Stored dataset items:
++++
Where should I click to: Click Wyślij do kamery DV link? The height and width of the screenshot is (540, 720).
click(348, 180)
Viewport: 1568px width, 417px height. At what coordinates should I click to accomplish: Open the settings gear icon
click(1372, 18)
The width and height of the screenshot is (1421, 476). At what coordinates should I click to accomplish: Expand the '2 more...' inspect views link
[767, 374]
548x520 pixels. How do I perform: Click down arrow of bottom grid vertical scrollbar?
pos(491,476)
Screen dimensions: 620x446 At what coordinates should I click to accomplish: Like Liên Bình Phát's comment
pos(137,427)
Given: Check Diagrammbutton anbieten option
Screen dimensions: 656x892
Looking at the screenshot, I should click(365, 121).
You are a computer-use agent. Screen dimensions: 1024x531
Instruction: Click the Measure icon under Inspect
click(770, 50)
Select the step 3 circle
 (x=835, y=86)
++++
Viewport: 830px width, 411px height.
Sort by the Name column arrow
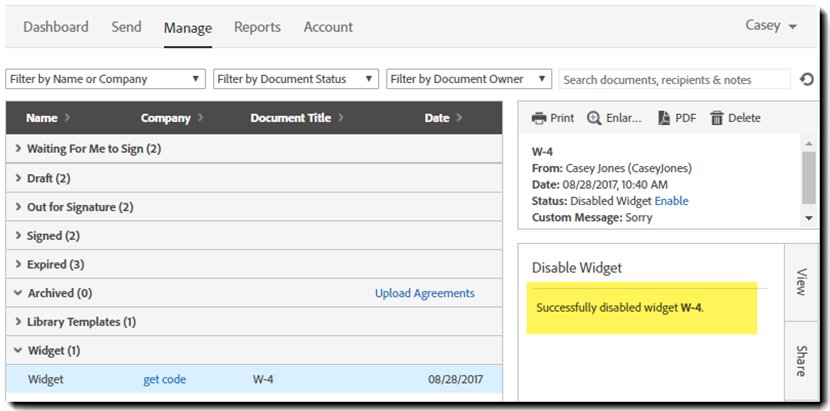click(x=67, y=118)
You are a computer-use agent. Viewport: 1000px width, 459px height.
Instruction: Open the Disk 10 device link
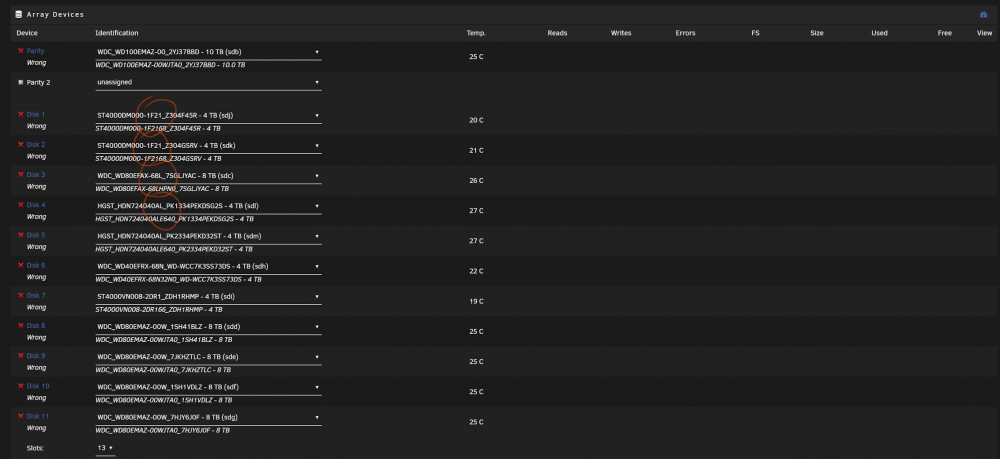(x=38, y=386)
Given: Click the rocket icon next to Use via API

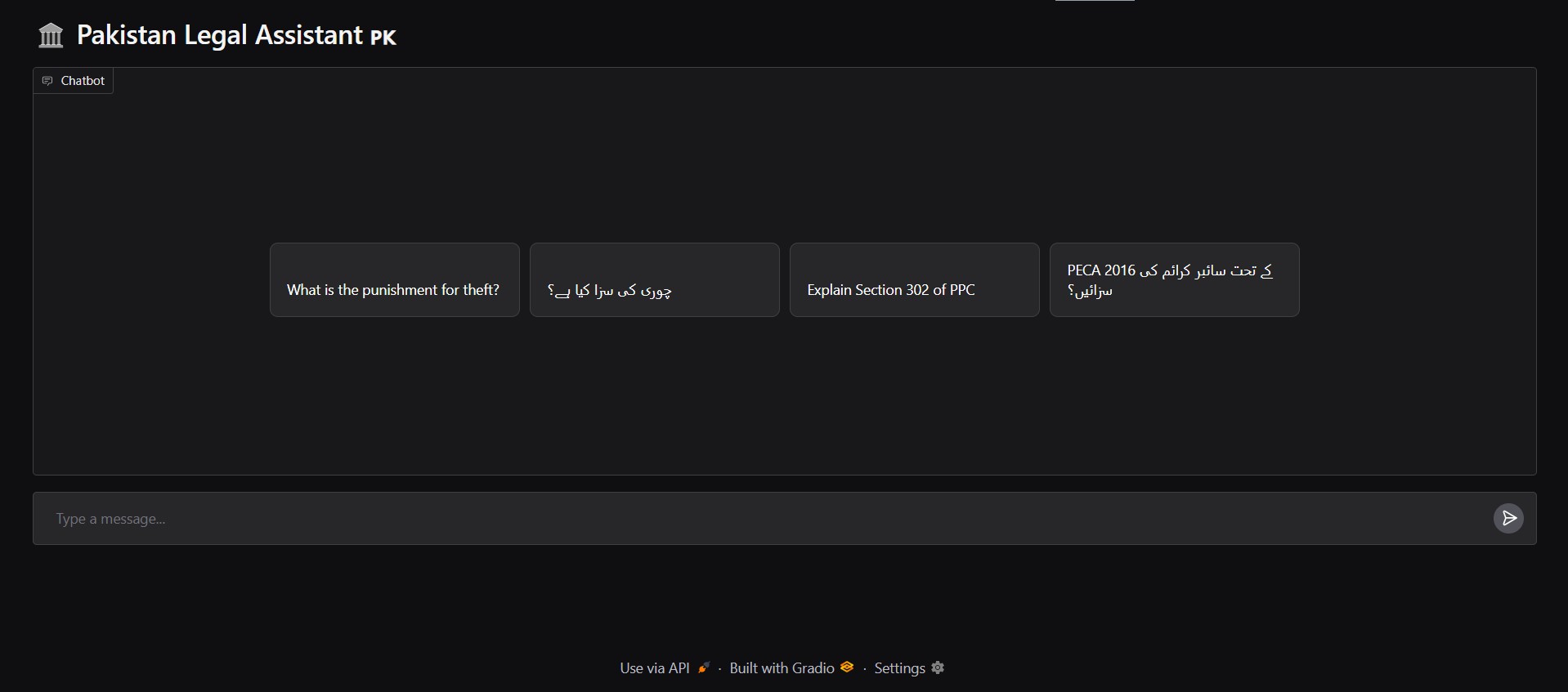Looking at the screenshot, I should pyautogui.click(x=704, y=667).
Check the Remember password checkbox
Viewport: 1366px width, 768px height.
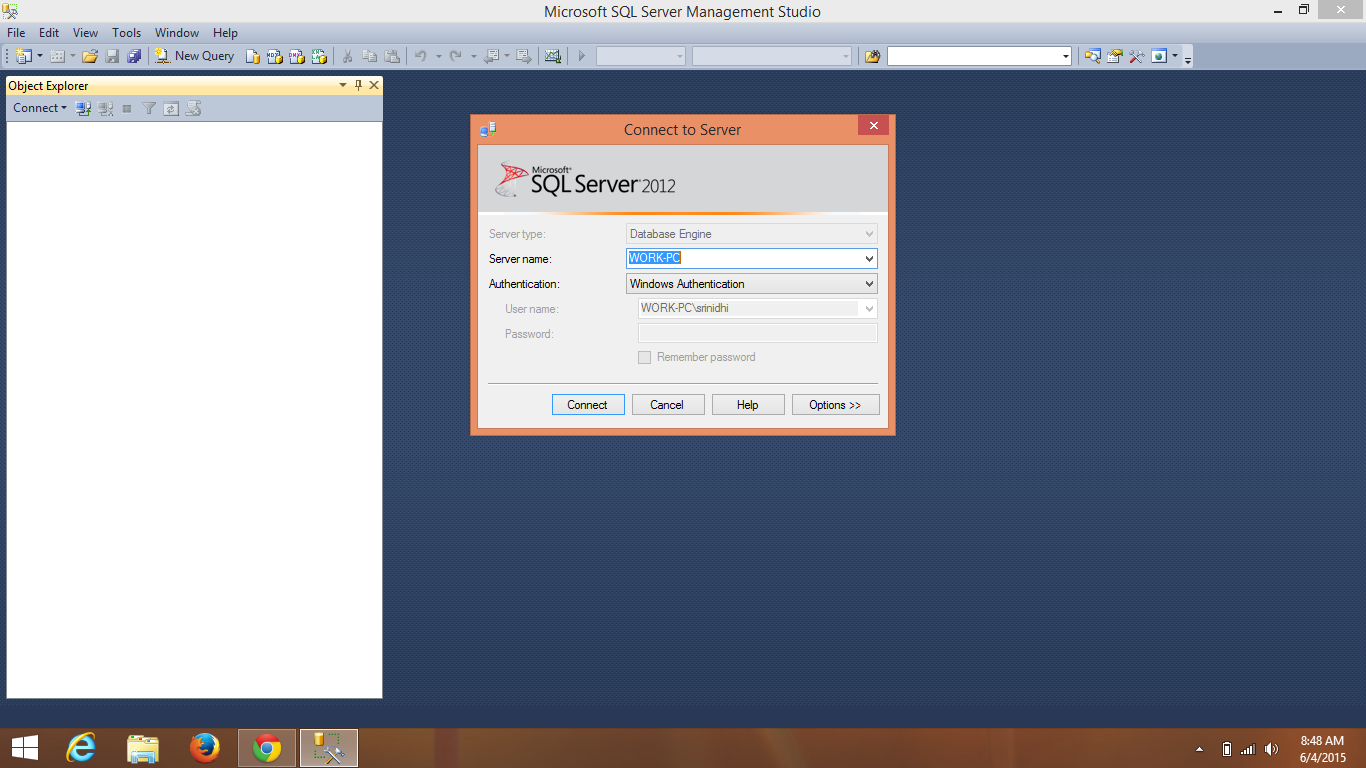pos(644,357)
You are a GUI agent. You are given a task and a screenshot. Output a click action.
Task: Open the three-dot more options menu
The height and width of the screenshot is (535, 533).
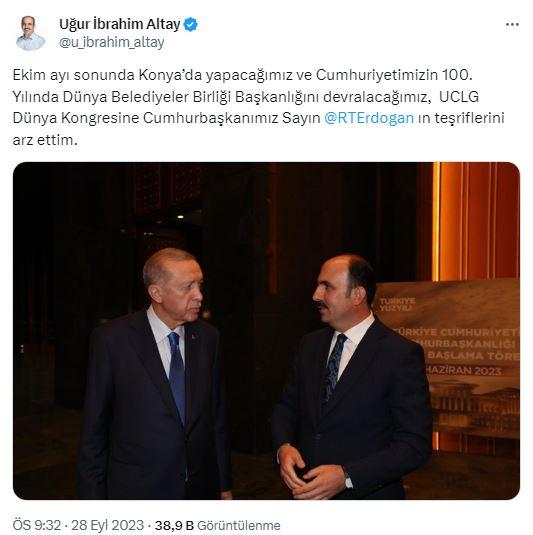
++++
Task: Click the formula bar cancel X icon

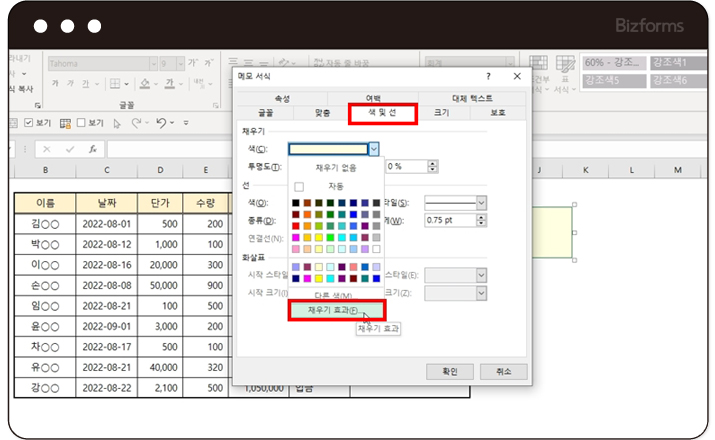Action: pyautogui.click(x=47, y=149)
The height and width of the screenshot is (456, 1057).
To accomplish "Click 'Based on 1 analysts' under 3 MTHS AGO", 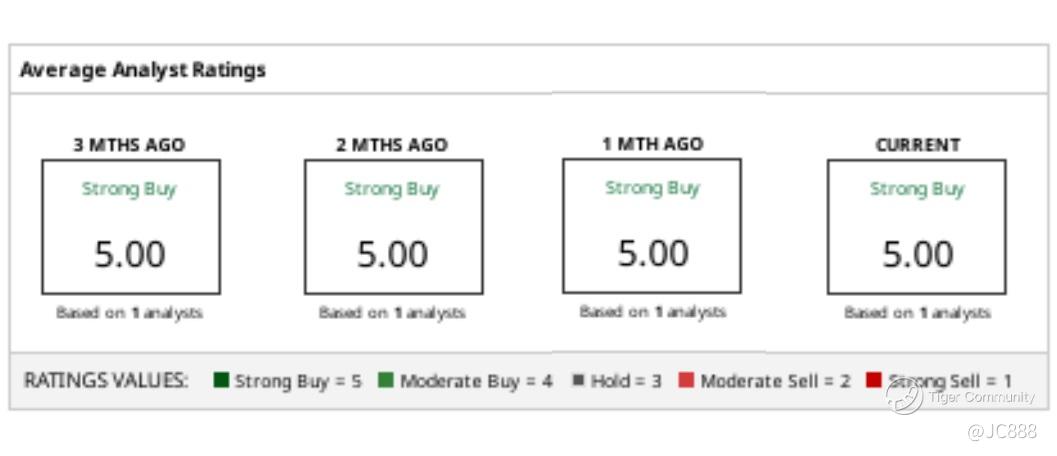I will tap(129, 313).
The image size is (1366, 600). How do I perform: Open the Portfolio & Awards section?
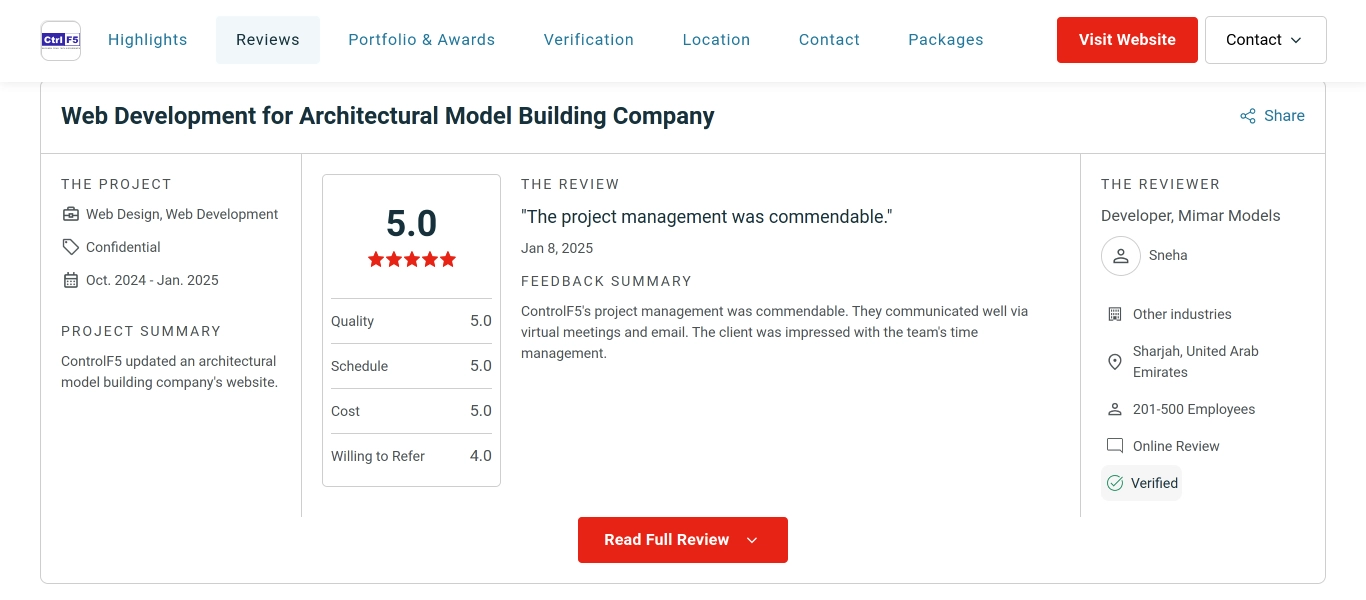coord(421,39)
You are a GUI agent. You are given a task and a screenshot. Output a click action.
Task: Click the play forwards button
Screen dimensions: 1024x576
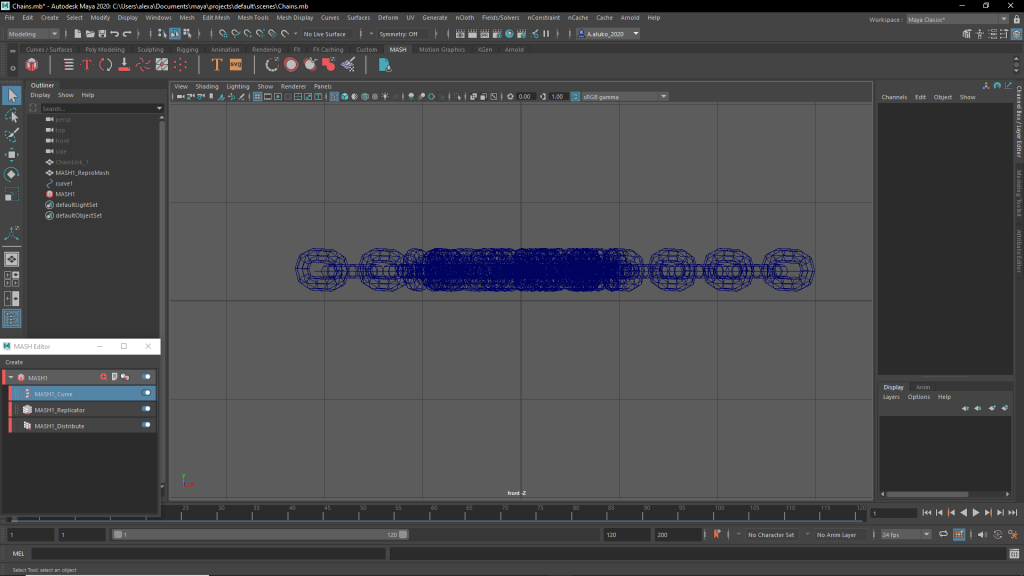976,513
++++
Look above for the line with "Given: Click the" and copy exactly from it through the line with "The height and width of the screenshot is (535, 533).", both included. Omit the pictures.

Given: Click the rocket icon next to Use via API

Looking at the screenshot, I should pyautogui.click(x=704, y=667).
Check the Remember password checkbox
Viewport: 1366px width, 768px height.
pos(644,357)
You are a GUI agent. You are given a task and a screenshot. Output a click action.
Task: Open the three-dot more options menu
The height and width of the screenshot is (535, 533).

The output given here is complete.